Школа победителей Они стояли насмерть
Шрифт:
— Вот уж вашу работу я бы не похвалил! — сгоряча бухнул Михаил.
— Как так?
— Все станционные пути составами забиты!
— Ну?
— Ну я всё. Хвалить вас, говорю, еще рано!
Дядя побагровел. Даже кожа на его голове, видная сквозь редкие седоватые волосы, порозовела.
— Тьфу! Я, старый, думал, что раз он воевал, то и ума набрался, а тут ничего! Пшик! Буксует на маленьком подъеме! Ты, Мария Романовна, глазки мне не строй! Да!.. Он мне племянник, я уважаю его и учить обязан!.. Да!.. Ты думаешь, что очень просто перевезти на восток все это? Ведь в другой стране и вообще народу столько
Михаил уже не жалел о том, что рассердил дядю. Обычно тот не любил говорить о своей работе, больше отмалчивался, и не вырвись у Михаила те неосторожные, необдуманные слова — может быть, так и уехал бы он с неприятными воспоминаниями о железнодорожном транспорте. А теперь он услышал о сверхтяжеловесных составах, о том, что паровозные бригады порой по суткам не уходят с паровоза.
— Думаешь, удачно приехал в мой выходной? В поездку мне сегодня надо было, да напарник посочувствовал. «Передай привет фронтовичку! Может, он Кольку моего ненароком встречал?» — и. третьи сутки будет сидеть у регулятора!.. Вот оно как… А ты говоришь… Ты завтра пройдись по городу. Не по центру, а по окраине. Тогда поймешь, чем тыл живет… Ошибочка у тебя вышла, племянничек, ошибочка!

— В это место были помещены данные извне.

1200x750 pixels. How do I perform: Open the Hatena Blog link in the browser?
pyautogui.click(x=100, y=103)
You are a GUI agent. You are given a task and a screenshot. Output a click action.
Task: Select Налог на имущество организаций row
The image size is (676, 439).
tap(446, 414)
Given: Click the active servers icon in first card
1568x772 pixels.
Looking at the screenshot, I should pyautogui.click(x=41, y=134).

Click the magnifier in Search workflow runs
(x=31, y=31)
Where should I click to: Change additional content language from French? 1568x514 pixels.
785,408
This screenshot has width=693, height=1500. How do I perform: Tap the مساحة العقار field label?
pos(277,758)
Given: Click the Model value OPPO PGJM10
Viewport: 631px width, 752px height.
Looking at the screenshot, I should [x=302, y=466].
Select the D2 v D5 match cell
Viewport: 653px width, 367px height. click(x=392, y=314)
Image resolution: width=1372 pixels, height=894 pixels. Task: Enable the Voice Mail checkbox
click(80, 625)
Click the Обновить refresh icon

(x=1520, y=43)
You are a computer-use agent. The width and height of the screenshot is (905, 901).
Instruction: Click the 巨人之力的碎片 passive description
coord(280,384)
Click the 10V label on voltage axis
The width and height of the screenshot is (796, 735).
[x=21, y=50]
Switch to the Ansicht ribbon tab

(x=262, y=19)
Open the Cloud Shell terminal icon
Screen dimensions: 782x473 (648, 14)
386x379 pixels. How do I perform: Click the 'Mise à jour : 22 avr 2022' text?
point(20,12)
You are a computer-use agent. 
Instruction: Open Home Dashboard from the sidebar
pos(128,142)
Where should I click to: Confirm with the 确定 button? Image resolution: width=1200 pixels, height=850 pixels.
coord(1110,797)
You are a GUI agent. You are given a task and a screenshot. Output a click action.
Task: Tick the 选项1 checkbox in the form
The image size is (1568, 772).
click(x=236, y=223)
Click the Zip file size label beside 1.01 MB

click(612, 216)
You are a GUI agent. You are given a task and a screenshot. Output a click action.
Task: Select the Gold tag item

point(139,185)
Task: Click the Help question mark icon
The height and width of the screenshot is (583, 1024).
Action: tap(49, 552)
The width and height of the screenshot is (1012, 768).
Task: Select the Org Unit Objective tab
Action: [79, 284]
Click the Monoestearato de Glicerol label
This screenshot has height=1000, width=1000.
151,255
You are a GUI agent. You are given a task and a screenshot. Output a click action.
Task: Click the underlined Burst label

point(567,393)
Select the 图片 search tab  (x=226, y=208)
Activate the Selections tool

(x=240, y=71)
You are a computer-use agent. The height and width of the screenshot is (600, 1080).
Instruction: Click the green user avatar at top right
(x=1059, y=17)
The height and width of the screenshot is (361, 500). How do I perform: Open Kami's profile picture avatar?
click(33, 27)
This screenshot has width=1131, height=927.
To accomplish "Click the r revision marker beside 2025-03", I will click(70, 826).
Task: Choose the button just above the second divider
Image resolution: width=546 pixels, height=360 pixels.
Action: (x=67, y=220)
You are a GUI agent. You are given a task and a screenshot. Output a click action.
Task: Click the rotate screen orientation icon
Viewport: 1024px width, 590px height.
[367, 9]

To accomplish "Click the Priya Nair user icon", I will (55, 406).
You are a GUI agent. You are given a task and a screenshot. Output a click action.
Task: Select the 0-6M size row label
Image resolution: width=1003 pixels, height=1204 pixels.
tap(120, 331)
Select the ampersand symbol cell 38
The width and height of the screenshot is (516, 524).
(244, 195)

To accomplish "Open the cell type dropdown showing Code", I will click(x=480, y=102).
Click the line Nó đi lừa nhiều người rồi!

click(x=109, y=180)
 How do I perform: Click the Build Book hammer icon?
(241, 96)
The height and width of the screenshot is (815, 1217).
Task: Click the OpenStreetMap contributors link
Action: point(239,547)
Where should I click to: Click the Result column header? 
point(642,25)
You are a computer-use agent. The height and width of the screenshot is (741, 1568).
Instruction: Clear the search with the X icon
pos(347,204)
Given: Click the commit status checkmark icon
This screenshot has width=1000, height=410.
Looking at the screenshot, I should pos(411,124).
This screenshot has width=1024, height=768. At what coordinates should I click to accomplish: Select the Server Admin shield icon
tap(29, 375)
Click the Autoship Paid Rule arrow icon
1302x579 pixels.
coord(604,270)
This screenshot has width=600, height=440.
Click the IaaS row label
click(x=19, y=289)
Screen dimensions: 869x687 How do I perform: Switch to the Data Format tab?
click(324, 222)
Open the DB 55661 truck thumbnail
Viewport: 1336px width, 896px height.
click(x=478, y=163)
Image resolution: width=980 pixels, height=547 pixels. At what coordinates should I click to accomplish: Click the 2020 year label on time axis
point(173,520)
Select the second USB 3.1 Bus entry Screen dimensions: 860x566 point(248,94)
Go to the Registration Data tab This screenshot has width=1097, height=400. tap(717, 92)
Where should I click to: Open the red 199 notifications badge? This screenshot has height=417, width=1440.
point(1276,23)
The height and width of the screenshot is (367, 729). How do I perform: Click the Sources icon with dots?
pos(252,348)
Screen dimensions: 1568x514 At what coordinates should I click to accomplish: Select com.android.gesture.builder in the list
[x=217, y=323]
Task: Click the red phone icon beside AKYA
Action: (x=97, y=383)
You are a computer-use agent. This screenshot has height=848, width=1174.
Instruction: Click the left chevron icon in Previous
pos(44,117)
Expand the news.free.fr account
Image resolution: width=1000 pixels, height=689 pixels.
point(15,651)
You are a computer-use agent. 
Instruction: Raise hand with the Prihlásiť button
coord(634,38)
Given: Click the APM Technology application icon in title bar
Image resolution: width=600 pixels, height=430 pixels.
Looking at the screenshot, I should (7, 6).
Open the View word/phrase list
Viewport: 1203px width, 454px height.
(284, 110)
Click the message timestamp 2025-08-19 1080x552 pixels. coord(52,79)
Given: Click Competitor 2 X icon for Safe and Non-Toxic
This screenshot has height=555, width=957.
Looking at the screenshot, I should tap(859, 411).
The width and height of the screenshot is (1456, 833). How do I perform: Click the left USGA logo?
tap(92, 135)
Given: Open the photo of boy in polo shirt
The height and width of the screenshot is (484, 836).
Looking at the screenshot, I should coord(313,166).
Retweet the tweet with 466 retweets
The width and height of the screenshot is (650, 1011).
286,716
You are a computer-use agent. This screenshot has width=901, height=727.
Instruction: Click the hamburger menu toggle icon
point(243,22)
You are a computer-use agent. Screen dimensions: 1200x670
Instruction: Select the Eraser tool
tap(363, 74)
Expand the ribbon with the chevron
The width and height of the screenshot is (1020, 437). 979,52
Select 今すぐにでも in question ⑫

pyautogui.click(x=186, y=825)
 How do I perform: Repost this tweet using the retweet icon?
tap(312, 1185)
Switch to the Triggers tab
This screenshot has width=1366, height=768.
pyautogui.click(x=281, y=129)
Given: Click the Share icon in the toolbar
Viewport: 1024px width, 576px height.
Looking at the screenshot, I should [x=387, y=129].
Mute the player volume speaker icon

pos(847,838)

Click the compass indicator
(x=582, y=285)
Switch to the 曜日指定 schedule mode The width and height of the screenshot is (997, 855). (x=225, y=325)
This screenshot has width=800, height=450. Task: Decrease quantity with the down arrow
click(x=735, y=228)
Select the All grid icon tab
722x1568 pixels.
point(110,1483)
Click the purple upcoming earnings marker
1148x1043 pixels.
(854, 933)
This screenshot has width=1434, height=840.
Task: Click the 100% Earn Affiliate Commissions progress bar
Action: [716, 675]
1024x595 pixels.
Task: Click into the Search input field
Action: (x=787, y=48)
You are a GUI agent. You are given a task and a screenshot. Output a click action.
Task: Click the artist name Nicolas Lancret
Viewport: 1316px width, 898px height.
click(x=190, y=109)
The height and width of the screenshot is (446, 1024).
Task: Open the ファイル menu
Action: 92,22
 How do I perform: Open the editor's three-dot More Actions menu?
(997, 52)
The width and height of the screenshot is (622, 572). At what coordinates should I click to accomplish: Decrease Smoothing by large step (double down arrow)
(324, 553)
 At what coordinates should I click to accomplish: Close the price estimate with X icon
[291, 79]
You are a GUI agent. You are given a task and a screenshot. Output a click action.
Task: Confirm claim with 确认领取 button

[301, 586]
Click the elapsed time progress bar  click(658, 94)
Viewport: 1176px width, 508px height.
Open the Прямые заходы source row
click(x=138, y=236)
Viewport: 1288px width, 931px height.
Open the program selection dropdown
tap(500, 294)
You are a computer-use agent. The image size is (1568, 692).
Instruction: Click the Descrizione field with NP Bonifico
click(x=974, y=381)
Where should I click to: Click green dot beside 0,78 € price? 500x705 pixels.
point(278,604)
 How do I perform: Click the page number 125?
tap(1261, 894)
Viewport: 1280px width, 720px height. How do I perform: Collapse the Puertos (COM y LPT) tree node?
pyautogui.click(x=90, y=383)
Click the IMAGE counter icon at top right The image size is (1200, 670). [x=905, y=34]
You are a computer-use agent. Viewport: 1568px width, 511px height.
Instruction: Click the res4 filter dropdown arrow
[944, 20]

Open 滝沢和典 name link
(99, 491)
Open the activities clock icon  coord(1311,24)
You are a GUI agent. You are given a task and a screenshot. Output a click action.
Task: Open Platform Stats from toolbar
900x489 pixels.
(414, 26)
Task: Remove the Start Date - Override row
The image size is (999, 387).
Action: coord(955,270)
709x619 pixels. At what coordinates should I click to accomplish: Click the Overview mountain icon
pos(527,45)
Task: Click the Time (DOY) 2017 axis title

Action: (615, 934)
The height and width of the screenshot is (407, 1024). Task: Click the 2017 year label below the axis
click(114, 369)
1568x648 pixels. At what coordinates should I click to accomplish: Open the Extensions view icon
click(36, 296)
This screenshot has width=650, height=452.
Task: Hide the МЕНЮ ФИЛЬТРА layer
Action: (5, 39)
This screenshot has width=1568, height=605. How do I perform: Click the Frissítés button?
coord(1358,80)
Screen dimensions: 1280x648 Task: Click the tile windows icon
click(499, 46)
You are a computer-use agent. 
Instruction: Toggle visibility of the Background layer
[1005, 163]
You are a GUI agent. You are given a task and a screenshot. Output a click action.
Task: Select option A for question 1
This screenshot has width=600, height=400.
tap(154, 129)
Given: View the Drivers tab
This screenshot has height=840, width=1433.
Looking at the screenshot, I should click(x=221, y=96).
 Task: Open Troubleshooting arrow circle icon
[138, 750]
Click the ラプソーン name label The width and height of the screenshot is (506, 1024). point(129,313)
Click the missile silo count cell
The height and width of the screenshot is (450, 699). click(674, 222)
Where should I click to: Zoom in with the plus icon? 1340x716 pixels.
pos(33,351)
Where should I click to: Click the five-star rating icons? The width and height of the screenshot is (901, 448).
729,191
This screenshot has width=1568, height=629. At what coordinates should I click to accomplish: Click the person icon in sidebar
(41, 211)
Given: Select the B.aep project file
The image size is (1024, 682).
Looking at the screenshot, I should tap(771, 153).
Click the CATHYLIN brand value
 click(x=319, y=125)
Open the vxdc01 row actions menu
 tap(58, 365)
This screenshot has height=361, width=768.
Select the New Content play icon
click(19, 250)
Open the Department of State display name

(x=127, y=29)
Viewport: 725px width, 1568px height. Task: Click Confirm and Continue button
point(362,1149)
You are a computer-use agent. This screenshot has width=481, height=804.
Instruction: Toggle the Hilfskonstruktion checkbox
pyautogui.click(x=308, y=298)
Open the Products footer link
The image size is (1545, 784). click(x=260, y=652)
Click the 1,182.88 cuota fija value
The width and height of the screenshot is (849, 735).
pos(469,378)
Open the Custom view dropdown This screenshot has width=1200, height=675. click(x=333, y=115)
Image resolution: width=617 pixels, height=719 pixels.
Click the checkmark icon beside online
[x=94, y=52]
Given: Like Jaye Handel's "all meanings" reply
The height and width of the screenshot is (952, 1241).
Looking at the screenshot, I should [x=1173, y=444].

На другой день Михаил выполнил совет дяди и прошёлся по городу. На пустыре, где улица на улицу играли в футбол, теперь впритирку стоят красные корпуса. Там, куда ходил за грибами, искрится снегом огромная плешина. По ней черными точками снуют люди, ползают машины. А в самом центре — рыжеватый прямоугольник котлована. Это разместились новые заводы, прибывшие из западных областей. Они не только освоились на новом месте, но уже дали и свое потомство.
Работали все. Михаил видел студентов, которые сразу после занятий взялись за лопаты и превратились в землекопов. Скоро к ним подошла группа пожилых людей с папками и портфелями. Они тоже включились в работу. Чувствовалось, что все боролись за время, отвоевывали часы, минуты и даже секунды.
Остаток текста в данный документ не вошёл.